DOCUMENT SEGMENT:
From c19790a3f2af77a44518b65cda60c28f212be961 Mon Sep 17 00:00:00 2001
From: Alycia Lisito <alycia.lisito@inria.fr>
Date: Wed, 14 Feb 2024 16:17:52 +0100
Subject: [PATCH] zgetrf batched: add batched blocked algorithm

---
 compute/pzgetrf.c        | 75 +++++++++++++++++++++++++++++++++++++++-
 testing/CTestLists.cmake |  7 ++++
 2 files changed, 81 insertions(+), 1 deletion(-)

GIVEN EXERCISE: Translate the subject line of the patch header, "zgetrf batched: add batched blocked algorithm", into French.

SOURCE EXCERPT:

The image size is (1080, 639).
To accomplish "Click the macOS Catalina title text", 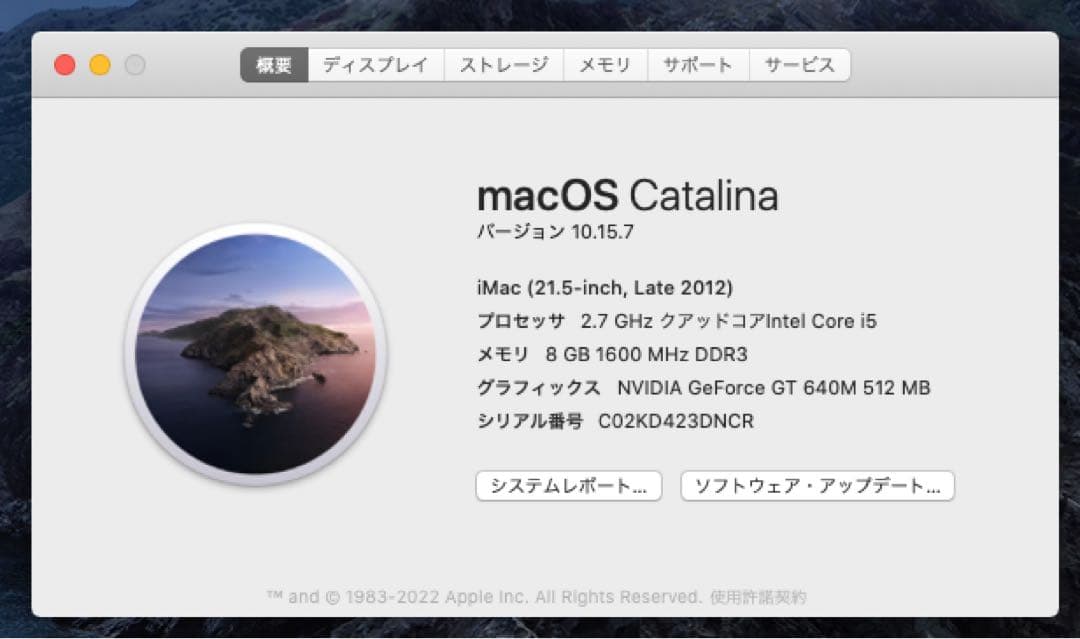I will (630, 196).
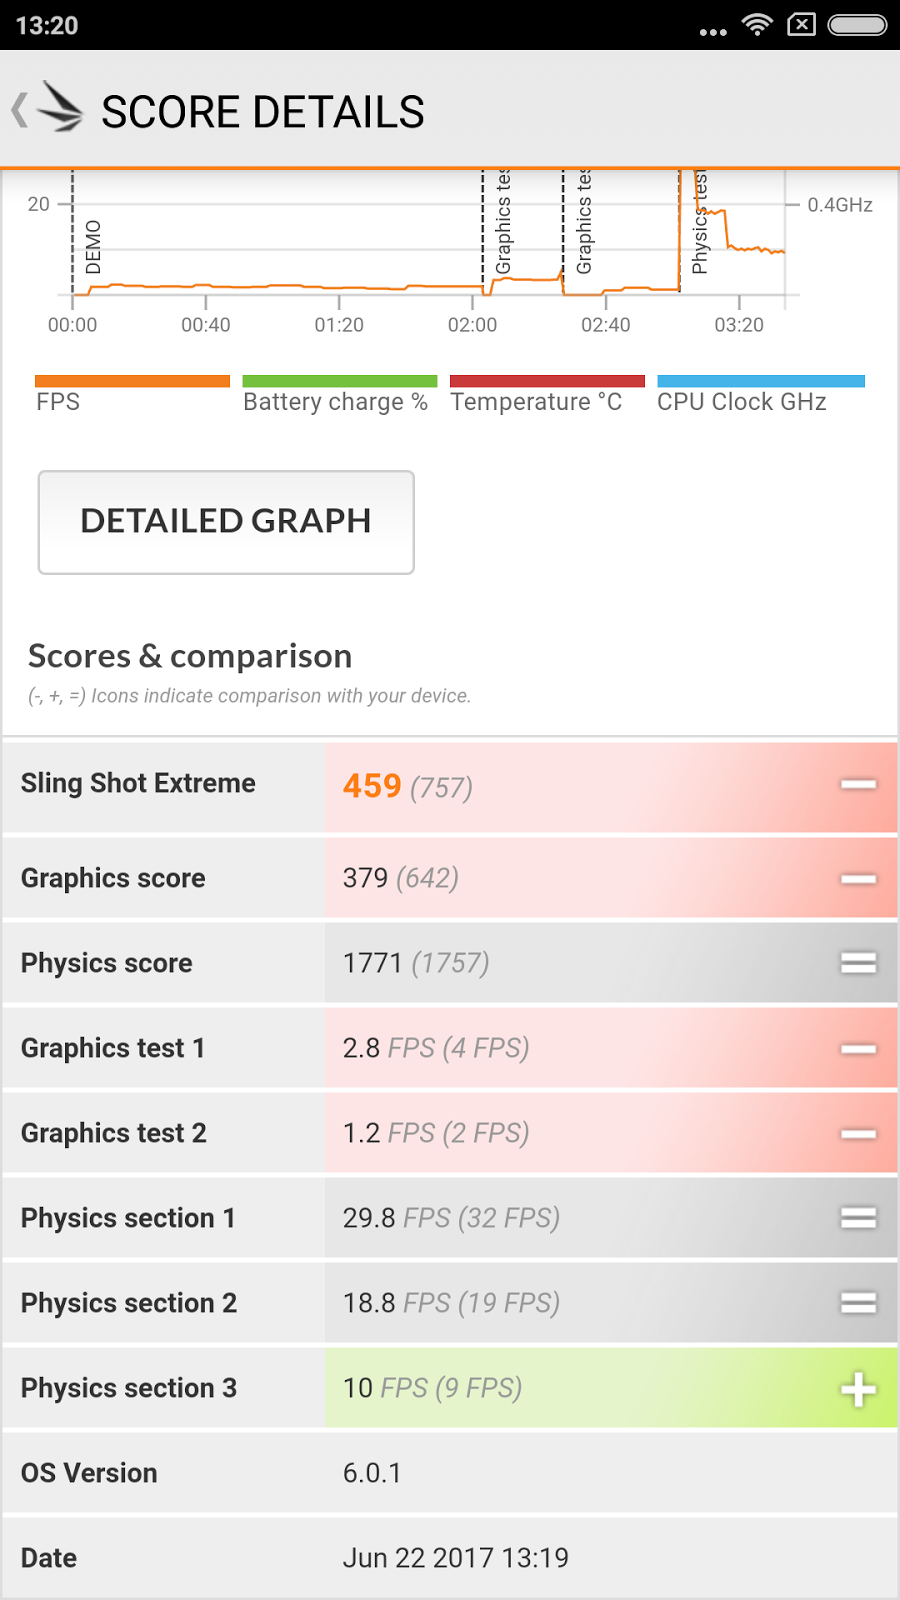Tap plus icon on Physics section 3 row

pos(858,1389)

RESULT FOR THIS TASK: zgetrf par lots : ajouter un algorithme par blocs par lots